Collection entries:

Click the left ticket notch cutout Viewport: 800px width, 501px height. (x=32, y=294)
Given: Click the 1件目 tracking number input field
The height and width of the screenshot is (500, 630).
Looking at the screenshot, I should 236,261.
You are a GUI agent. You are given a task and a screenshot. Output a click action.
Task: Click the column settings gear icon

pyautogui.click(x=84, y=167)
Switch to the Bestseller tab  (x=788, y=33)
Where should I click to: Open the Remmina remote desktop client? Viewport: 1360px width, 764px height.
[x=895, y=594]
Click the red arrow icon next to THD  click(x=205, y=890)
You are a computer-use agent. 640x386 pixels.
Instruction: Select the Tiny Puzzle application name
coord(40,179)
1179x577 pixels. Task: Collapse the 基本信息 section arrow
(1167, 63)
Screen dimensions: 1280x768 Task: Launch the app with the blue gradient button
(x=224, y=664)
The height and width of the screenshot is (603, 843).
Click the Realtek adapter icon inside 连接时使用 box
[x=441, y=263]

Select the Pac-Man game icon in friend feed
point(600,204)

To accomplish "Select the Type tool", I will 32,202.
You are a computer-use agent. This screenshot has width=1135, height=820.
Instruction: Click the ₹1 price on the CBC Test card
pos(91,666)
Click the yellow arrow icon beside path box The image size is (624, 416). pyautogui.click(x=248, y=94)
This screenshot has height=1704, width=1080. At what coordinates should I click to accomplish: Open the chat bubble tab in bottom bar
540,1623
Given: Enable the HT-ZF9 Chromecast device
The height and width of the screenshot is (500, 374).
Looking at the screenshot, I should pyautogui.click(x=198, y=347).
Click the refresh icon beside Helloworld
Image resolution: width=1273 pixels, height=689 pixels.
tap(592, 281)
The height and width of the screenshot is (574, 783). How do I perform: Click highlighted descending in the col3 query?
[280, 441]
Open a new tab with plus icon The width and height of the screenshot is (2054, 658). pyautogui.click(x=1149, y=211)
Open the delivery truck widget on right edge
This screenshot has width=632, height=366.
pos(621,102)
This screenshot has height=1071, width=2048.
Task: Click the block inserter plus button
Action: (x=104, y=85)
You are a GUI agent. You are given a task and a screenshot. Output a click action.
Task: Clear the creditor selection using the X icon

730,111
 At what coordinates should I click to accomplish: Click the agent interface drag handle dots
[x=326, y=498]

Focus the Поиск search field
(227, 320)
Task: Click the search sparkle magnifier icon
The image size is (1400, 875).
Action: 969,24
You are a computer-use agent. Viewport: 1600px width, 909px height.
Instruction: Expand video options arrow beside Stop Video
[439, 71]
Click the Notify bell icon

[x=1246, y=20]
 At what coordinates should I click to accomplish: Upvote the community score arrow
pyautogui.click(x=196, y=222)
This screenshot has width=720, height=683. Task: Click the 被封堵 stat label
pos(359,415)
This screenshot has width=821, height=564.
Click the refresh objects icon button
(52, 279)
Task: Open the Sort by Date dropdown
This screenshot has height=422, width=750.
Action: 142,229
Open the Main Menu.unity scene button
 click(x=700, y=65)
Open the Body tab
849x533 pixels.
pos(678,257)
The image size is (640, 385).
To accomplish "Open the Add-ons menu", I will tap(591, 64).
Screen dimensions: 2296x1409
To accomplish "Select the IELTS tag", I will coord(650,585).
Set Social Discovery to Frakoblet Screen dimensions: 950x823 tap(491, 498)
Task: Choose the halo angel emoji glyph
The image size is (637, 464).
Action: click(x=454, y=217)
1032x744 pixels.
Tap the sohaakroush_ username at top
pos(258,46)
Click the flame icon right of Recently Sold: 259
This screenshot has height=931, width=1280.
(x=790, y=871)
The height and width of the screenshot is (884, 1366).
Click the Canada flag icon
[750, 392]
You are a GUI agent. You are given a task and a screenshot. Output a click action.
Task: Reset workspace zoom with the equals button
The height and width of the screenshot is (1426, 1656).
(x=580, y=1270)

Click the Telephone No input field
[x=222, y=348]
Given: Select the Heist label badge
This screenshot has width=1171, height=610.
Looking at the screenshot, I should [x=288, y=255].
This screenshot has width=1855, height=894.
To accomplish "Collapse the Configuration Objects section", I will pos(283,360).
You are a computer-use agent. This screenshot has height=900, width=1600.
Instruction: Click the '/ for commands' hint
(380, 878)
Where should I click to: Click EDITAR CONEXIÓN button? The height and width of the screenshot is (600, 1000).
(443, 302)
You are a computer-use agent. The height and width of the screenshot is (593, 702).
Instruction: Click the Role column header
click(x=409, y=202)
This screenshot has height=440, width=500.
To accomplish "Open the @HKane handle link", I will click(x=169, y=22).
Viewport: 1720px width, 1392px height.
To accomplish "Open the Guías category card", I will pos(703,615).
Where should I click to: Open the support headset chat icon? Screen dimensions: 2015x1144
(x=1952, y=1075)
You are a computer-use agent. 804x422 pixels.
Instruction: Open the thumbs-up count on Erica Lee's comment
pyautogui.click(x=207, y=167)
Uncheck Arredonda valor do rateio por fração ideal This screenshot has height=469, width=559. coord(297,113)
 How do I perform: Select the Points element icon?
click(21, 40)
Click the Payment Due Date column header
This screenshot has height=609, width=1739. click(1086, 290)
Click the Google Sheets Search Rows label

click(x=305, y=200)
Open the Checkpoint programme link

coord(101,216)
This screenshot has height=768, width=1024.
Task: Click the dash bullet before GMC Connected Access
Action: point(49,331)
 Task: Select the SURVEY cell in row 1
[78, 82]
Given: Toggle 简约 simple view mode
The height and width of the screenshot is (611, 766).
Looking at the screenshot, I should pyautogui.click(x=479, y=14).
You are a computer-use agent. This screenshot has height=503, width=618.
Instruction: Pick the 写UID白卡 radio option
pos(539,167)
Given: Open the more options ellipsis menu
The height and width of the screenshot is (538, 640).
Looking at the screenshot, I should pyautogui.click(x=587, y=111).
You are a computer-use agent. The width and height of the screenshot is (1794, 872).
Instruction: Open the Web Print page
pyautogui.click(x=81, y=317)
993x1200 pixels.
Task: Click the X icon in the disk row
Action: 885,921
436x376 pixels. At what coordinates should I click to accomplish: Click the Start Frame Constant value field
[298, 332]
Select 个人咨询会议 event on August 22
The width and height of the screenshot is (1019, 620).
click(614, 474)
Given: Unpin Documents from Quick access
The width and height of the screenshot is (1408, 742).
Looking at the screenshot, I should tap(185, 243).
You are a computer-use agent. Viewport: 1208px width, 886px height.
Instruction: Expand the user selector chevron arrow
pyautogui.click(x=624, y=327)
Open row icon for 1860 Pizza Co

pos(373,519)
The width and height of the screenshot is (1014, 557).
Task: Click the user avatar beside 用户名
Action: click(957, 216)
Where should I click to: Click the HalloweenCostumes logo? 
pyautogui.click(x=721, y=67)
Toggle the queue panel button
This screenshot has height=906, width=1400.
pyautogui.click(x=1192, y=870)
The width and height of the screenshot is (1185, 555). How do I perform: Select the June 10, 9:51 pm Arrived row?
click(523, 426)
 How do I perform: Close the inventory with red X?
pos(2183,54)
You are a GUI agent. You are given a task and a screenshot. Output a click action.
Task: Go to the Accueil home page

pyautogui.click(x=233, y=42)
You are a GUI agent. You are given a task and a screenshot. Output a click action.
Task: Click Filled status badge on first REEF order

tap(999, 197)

▸ **Task to carry out**
Collect each line above holding the string "will".

▸ **Reply**
To accomplish "Select the Type tool", I will 32,202.
To accomplish "Open the Add-ons menu", I will tap(591, 64).
To accomplish "Select the IELTS tag", I will coord(650,585).
To accomplish "Collapse the Configuration Objects section", I will pos(283,360).
To accomplish "Open the @HKane handle link", I will click(x=169, y=22).
To accomplish "Open the Guías category card", I will pos(703,615).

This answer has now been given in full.